For young adults born in the early 2000s, it can sometimes seem as if we live in a world separate from the time before coeducation. We have all grown up going to school together (those of you who went to a private Catholic school can just pretend to relate) and we have even seen a woman win the Democratic nomination for president. Cool, right? Sexism is totally solved, especially on a liberal campus like this one!

I will be the first to admit that we have made a lot of progress since 1948. Women make up over half of Trinity’s student body and have much better career prospects than ever. We have spaces made for us on campus and numerous female faculty and staff here to help. However, for the women in male-dominated classes and majors, the progress may not be so palpable.

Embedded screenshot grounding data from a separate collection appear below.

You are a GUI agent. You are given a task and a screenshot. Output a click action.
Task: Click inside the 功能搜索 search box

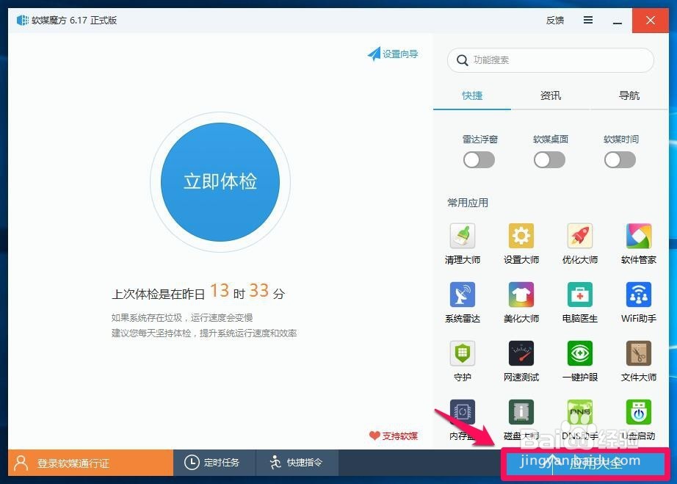[549, 60]
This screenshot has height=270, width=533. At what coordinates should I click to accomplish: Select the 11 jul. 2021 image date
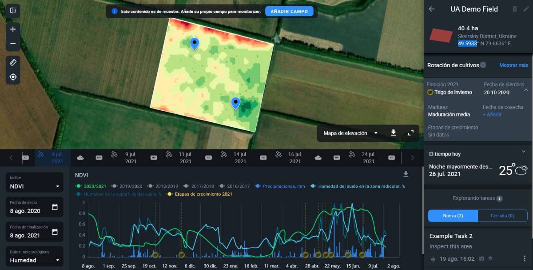(x=185, y=157)
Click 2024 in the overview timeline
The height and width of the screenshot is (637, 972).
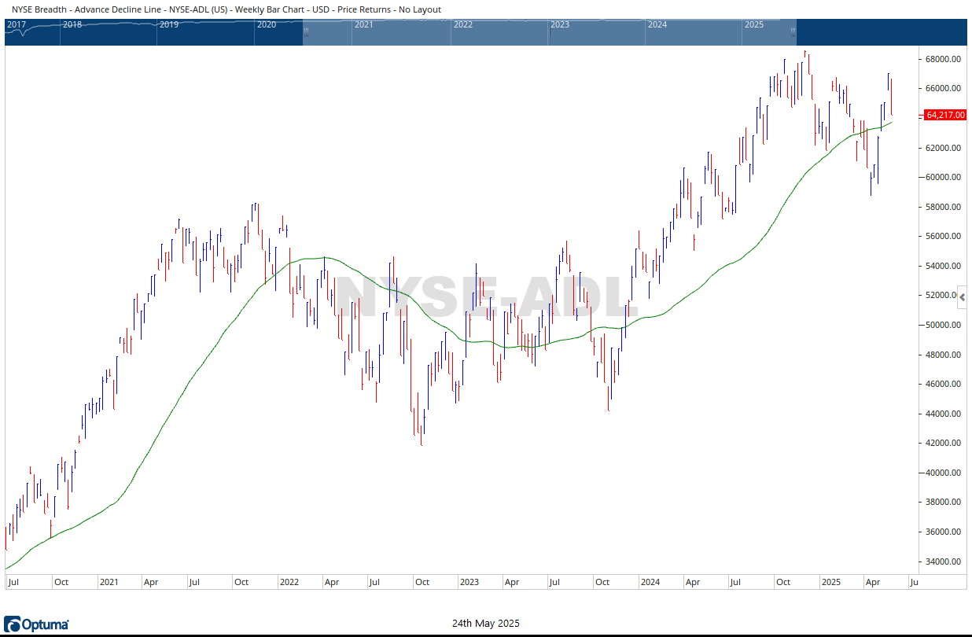coord(657,24)
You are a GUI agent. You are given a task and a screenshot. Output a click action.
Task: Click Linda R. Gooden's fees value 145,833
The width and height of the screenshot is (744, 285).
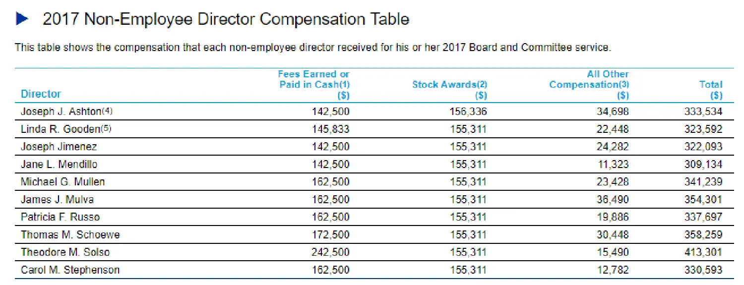[x=330, y=129]
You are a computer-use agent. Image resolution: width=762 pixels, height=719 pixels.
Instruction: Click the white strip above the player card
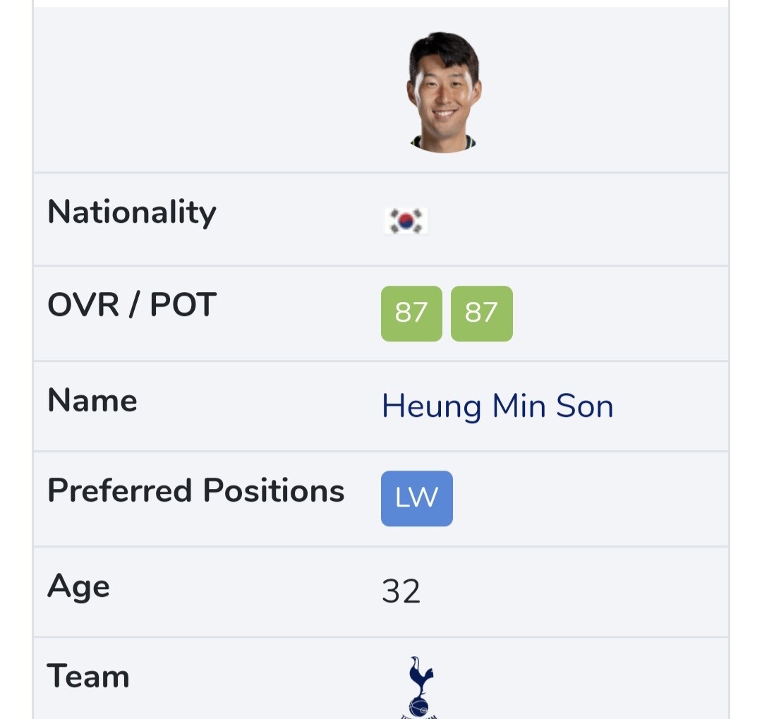click(381, 4)
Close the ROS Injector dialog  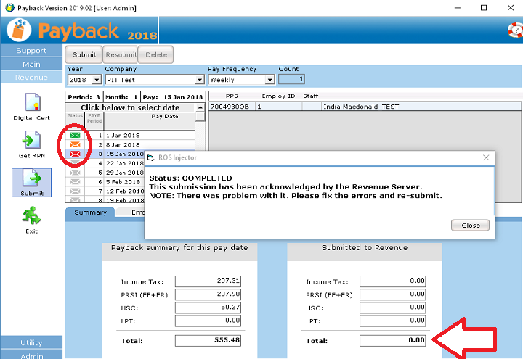470,226
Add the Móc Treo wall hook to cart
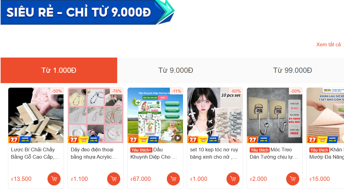344x190 pixels. 293,179
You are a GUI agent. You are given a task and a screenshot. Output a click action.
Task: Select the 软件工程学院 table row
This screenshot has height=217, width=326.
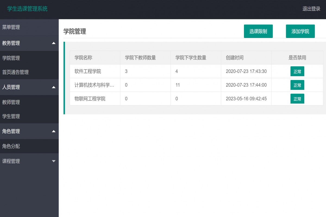163,71
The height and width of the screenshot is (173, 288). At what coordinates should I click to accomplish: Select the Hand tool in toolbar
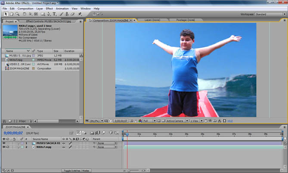pos(11,14)
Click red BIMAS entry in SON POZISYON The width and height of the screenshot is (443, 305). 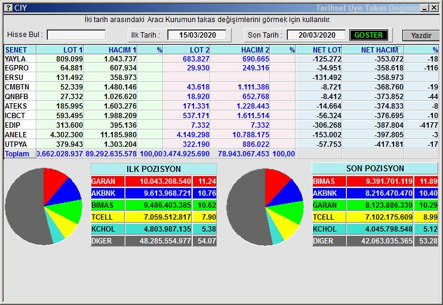pos(362,181)
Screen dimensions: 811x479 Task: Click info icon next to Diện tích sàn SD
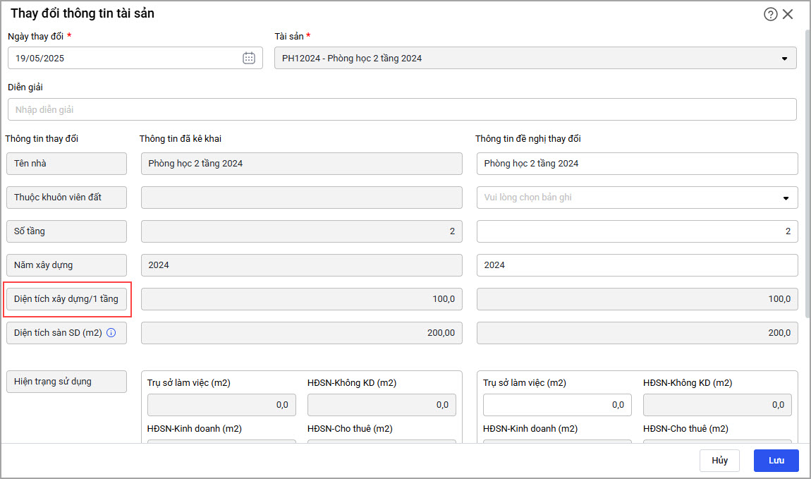111,333
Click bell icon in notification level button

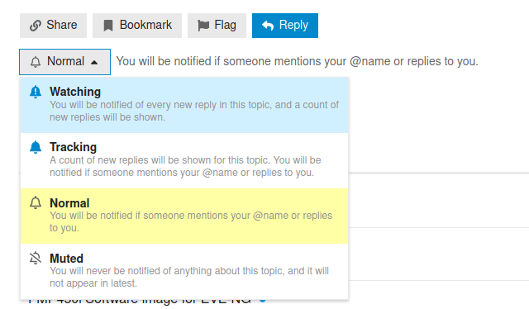pos(36,62)
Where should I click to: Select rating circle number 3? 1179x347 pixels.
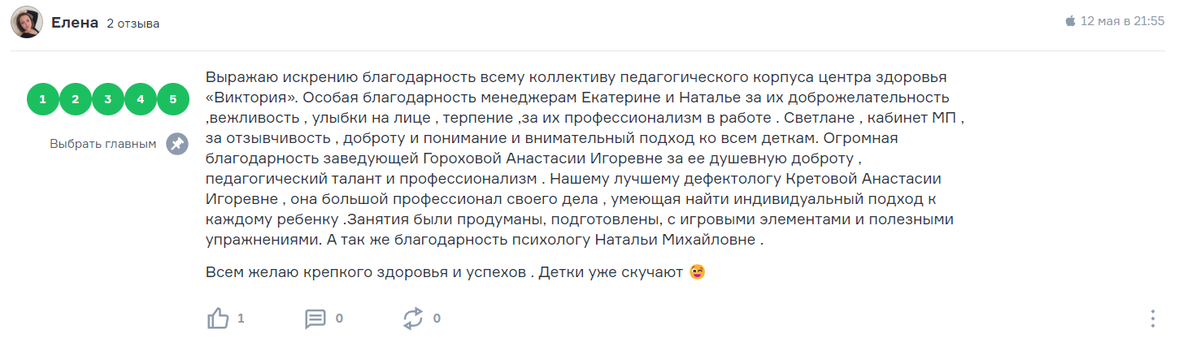coord(107,99)
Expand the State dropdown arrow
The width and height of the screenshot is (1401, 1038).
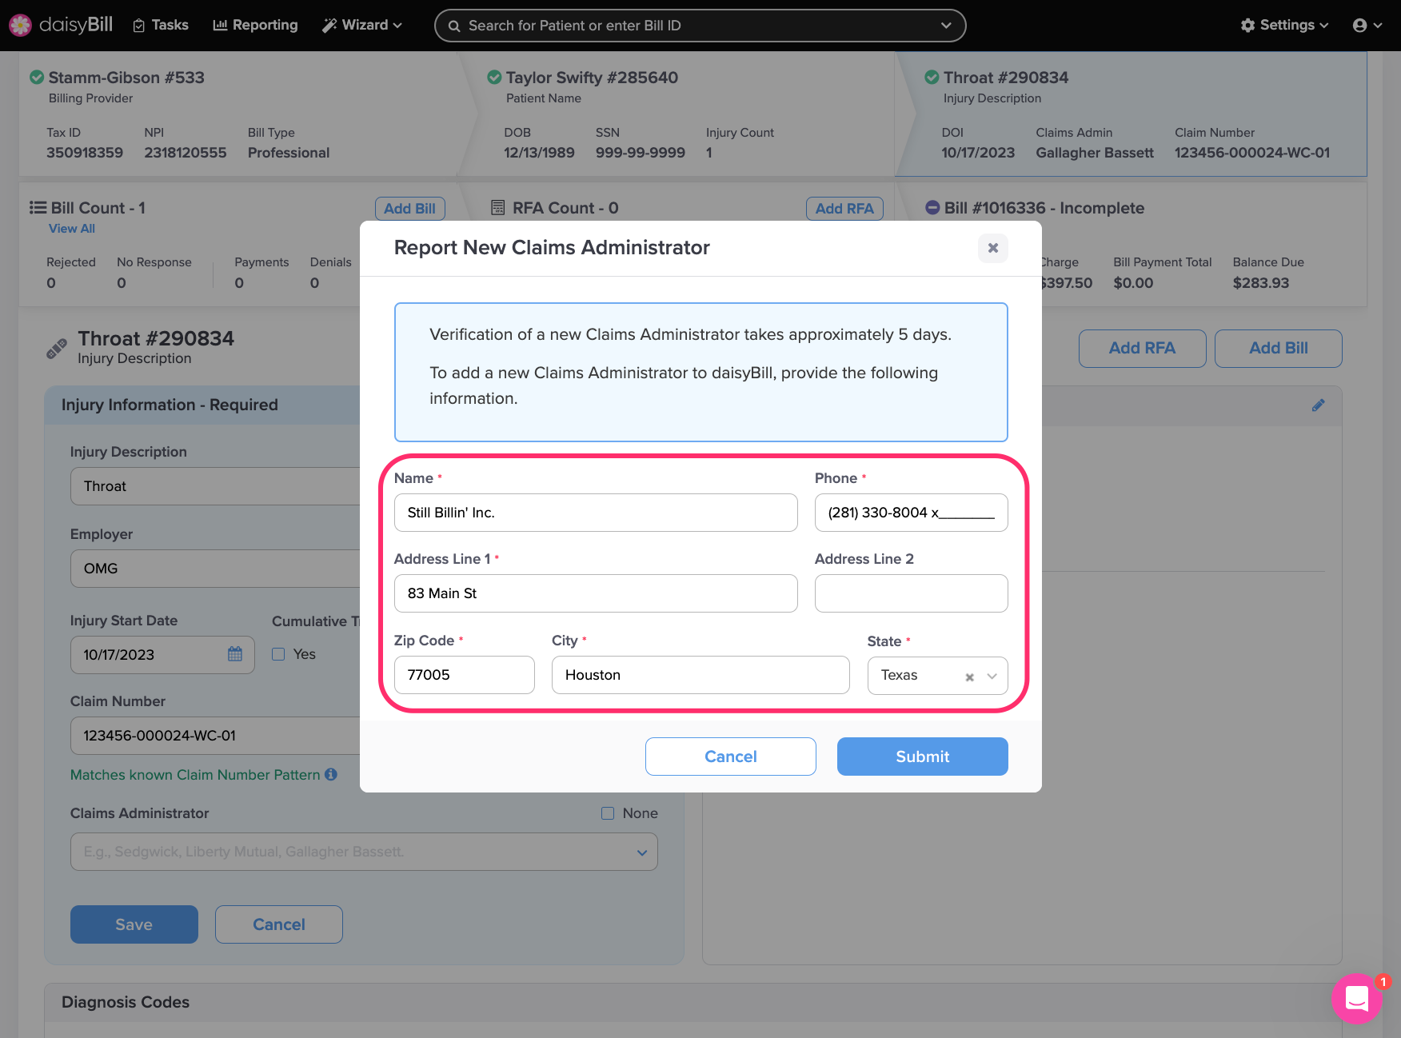(x=992, y=677)
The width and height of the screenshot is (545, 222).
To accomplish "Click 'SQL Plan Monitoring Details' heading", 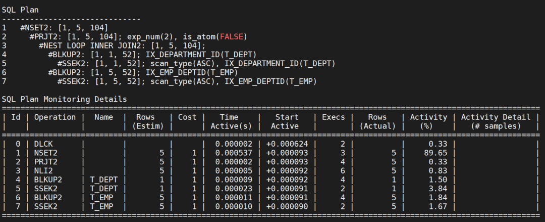I will point(64,99).
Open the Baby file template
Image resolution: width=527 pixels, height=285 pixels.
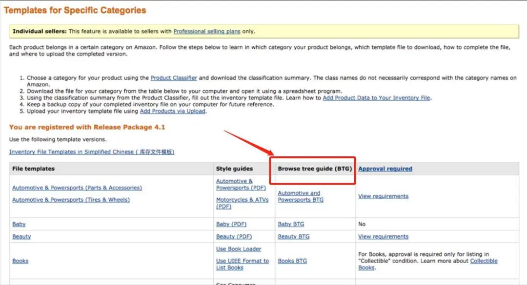tap(19, 225)
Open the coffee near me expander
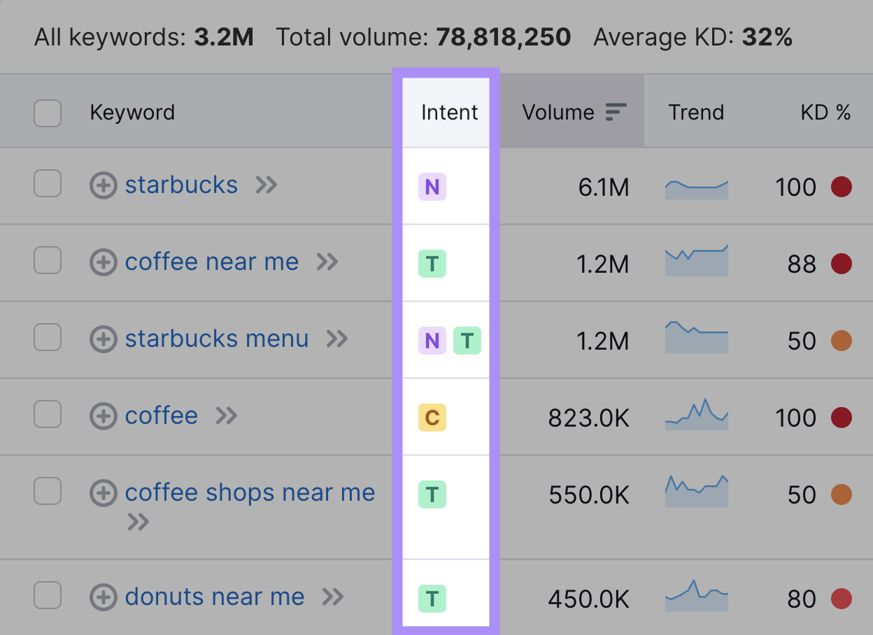This screenshot has height=635, width=873. coord(103,262)
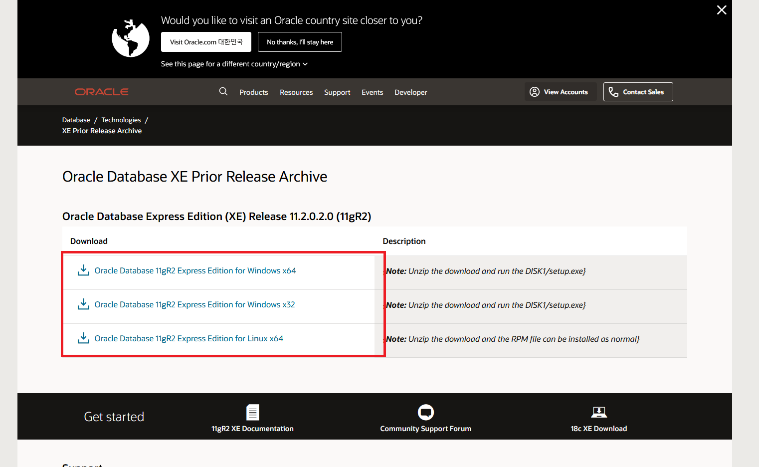
Task: Choose 'No thanks, I'll stay here'
Action: (300, 42)
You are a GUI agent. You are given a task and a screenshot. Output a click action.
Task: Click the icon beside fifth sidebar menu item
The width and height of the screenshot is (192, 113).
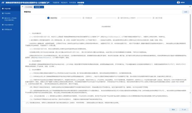click(3, 29)
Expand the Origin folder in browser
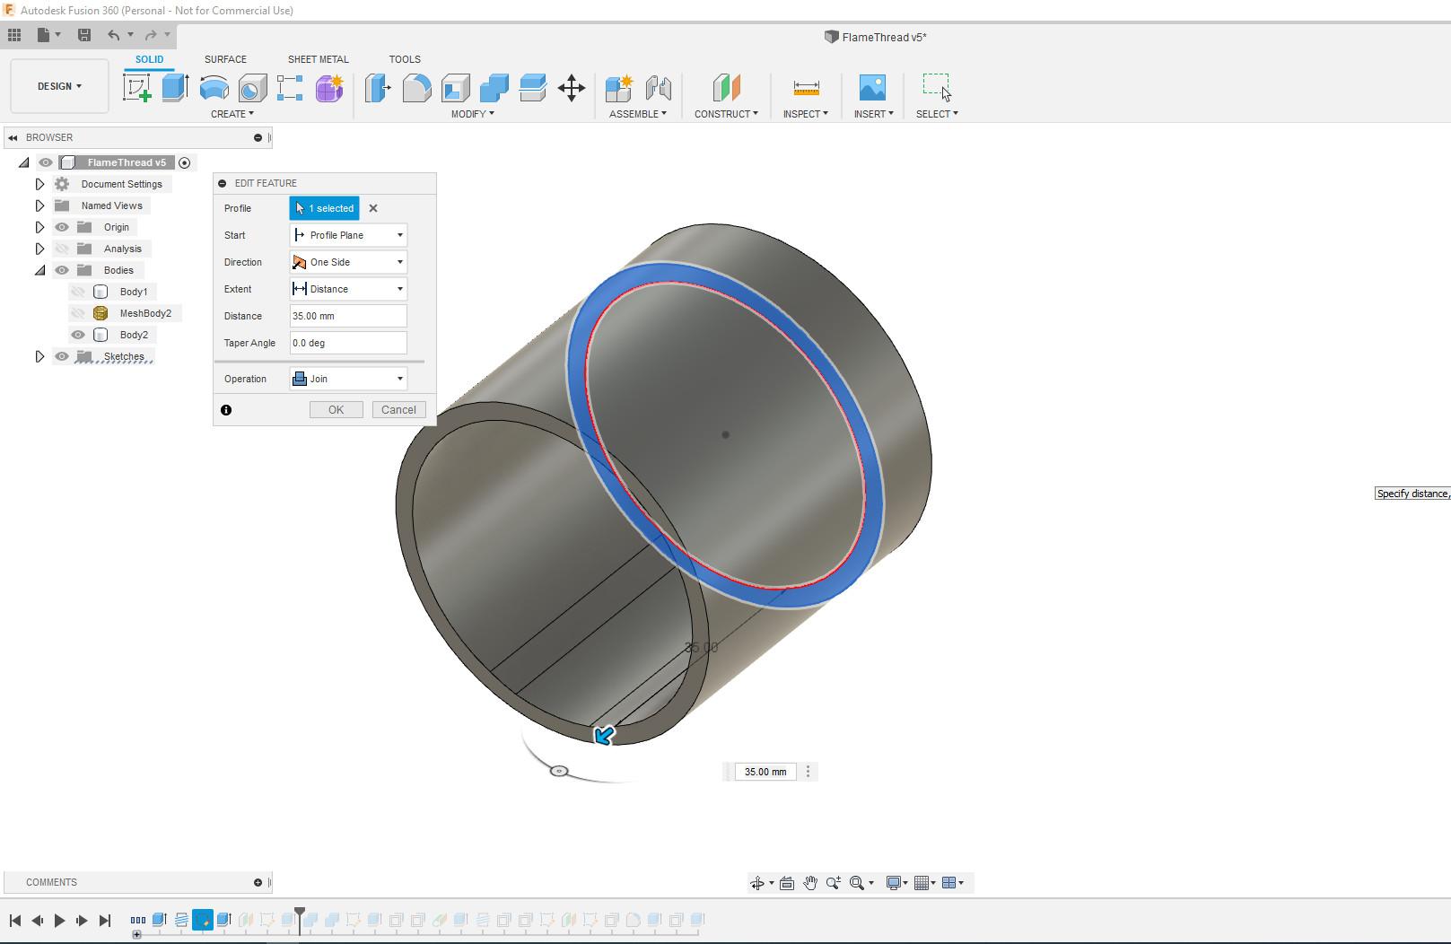 pos(39,227)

As a history major, it is extraordinarily common for me to be one of three, maybe five women in a class of 20 people with a male professor. Even when I find myself in a class that is perfectly balanced between the genders, I still notice that the discussions are almost always male-dominated. Multiple times in these classes (even those focused on gender history) I have been taken aback by my male classmates repeating a point I had just made in almost the exact same words and being praised for their intelligence. Time and time again, I have seen my female classmates fall more and more into the background over the course of the semester as their male compatriots scarf up the conversation time like ravenous vultures.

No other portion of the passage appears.